The member for Windsor—Tecumseh has already asked this question on more than one occasion today. He was trying to get a response from the minister on this very point, but I do not believe he received a 100% satisfactory answer from the minister in this situation.
A single parole ineligibility period for multiple murders can be increased when someone who is serving a life sentence receives an additional sentence. In such a case, the offender is not eligible for full parole until beginning on the day on which the additional sentence was imposed. There is a general rule that the maximum period of additional parole ineligibility is 15 years from the day on which the last of the sentence was imposed.
In terms of the prevalence of multiple murders in Canada and the United States, and several other members did speak about this, we are not talking about a lot of individuals. This is more or less a fairly rare event where this application will in fact be used. We have a chart which deals with the number of victims. We are dealing with an average of 21 cases where we have 2 victims, an average of 3 cases where we have 3 victims and only 1 case where we have 4 victims. The press kind of exaggerates and makes the average homeowner believe that somehow this is a daily occurrence, when in fact it is not. The statistics show that not to be the case.
I realize I only have another minute left and I do have quite a number of other points to make.

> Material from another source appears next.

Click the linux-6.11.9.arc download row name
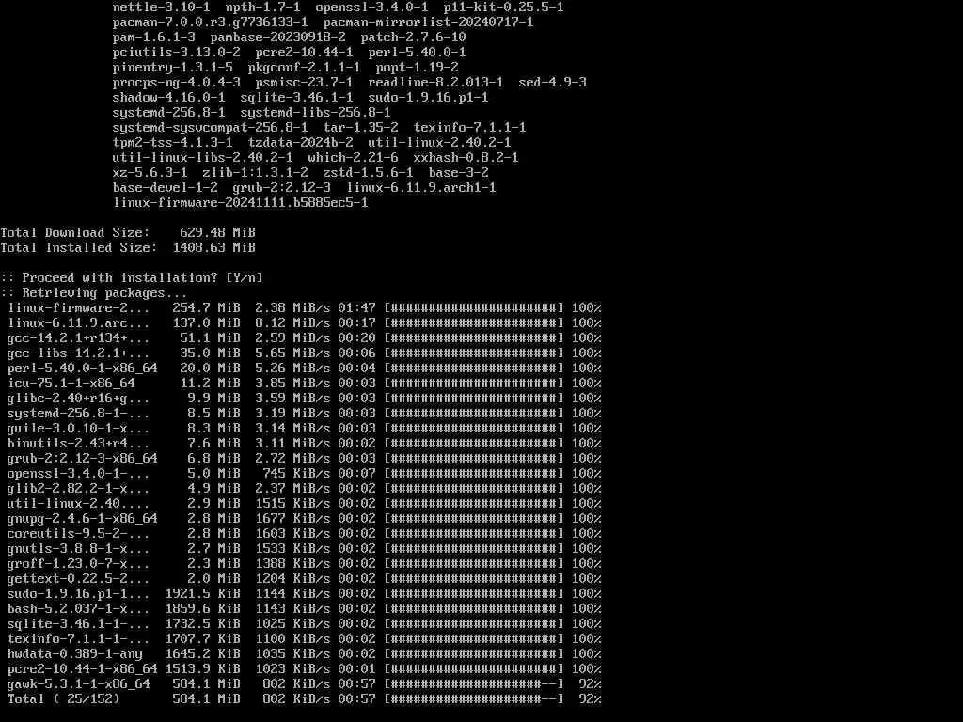The image size is (963, 722). pyautogui.click(x=79, y=323)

In 1999 an international comparison of the average time served in custody by an offender with a life sentence for first degree murder showed that Canada exceeded the average time served in all countries surveyed, including the United States. With the exception of the United States, for offenders serving life sentences without parole, the estimated average time that a Canadian convicted of first degree murder spent in prison was 28.4 years, and that is a very important point.